Les frais en master multipliés par 4. L'option retenue est celle d'une "hausse modulée des droits en fonction du cycle d'études", "en priorité en master". Autrement dit, pas question de toucher aux frais des trois premières années de licence, qui s'élèvent aujourd'hui à 170 euros annuels. Et ce, au nom du "principe d'égal accès à l'enseignement supérieur". En revanche, les magistrats de la rue Cambon préconisent une multiplication par quatre des frais à l'entrée en master, ce qui les ferait passer de 243 à 965 euros. Les frais de doctorat quant à eux doubleraient, passant de 380 à 781 euros par an. La Cour des comptes prévoit par ailleurs d'indexer ces montants sur l'inflation.
" Ce n'est pas acceptable. Une hausse équivaudra à une sélection sociale à l'entrée des études. "
"Sélection sociale". Si le gouvernement, par la voix de son Premier ministre Édouard Philippe, a fait valoir que la hausse des frais d'inscription à l'université pour les étudiants français et européens ne faisait pas partie de ses "projets", ces propositions font en tout cas bondir les syndicats étudiants. Auditionné par les députés commanditaires du rapport de la Cour des comptes, le premier d'entre eux, la Fage, a immédiatement "signalé [sa] ferme opposition à l'augmentation des frais d'inscription", souligne auprès d'Europe 1 sa présidente, Orlane François. "Ce n'est pas acceptable. Une telle mesure ne pourra que renforcer les inégalités. Aujourd'hui, des frais de 170 euros en licence et 243 euros en master, cela reste une difficulté pour certains jeunes. Une hausse équivaudra à une sélection sociale à l'entrée des études alors que l'on sait aujourd'hui que le diplôme, et surtout le diplôme niveau master, est un rempart contre le chômage."
"Les études supérieures sont un investissement". Pour Orlane François, il est tout simplement "faux de dire que les études sont gratuites aujourd'hui quand on sait que chaque contribuable paye pour financer l'enseignement supérieur via les taxes et les impôts". "Aujourd'hui, on a l'impression que l'étudiant est considéré comme un poids pour l'État, alors qu'il ne faudrait pas perdre de vue que les études supérieures sont un investissement", poursuit la jeune femme. "Le principe, c'est que cela rapportera par la suite, quand l'étudiant deviendra un actif qui cotise."
"Porte ouverte". La Fage est d'autant plus inquiète que le gouvernement a annoncé lundi une augmentation des frais de scolarité pour les étudiants internationaux.
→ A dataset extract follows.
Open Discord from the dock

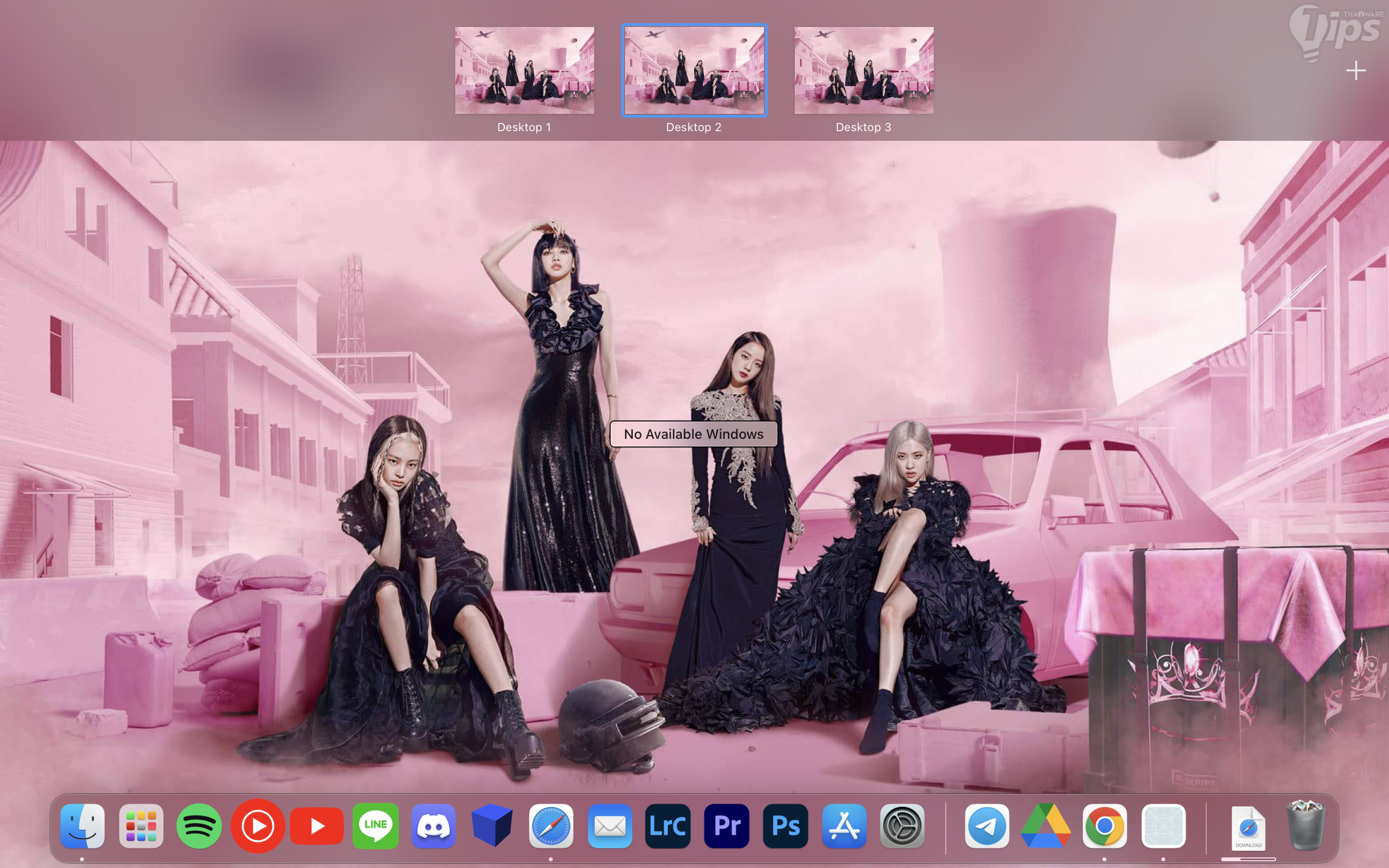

Une "porte ouverte à la hausse généralisée", prévient Orlane François, qui anticipe que "dans un an, deux ans", l'exécutif n'hésitera pas à franchir le pas en s'appuyant sur les travaux de la Cour des comptes.
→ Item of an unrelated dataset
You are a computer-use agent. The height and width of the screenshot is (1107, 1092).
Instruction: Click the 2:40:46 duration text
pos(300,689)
" Les universités, soumises à de fortes contraintes de financement, peuvent difficilement rester à l'écart d'une réflexion sur les droits d'inscription. "
Renflouer les caisses. Dans leur rapport, les magistrats de la rue Cambon fixent un objectif clair à la hausse des frais d'inscription : renflouer les caisses des universités, en grandes difficultés financières. Selon le document, le modèle de "quasi-gratuit" est "battu en brèche". "Les universités, soumises à de fortes contraintes de financement, peuvent difficilement rester à l'écart d'une réflexion sur les droits d'inscription", est-il écrit.
Éviter un "effet d'éviction". Là encore, la Fage s'insurge. "Les frais d'inscription représentent 2% du budget d'un établissement", rappelle Orlane François. "Même une augmentation par 4 ne suffira pas à rétablir les comptes." Or, la Cour des comptes écarte dans son rapport une hausse plus importante qui couvrirait l'intégralité des coûts de formation, soit environ 10.000 euros par an, sur le modèle anglo-saxon des études supérieures. Et ce, en raison de l'"effet d'éviction" que cela pourrait entraîner.
Contreparties. Les magistrats de la rue Cambon estiment par ailleurs que la hausse des frais d'inscription ne va pas sans contreparties "en termes de service offert". Ils soulignent la nécessité d'améliorer les "conditions d'accueil et d'accompagnement des étudiants", ainsi que de mettre en place un nouvel échelon de bourses sur critères sociaux "ouvrant droit uniquement à une exonération des droits d'inscription".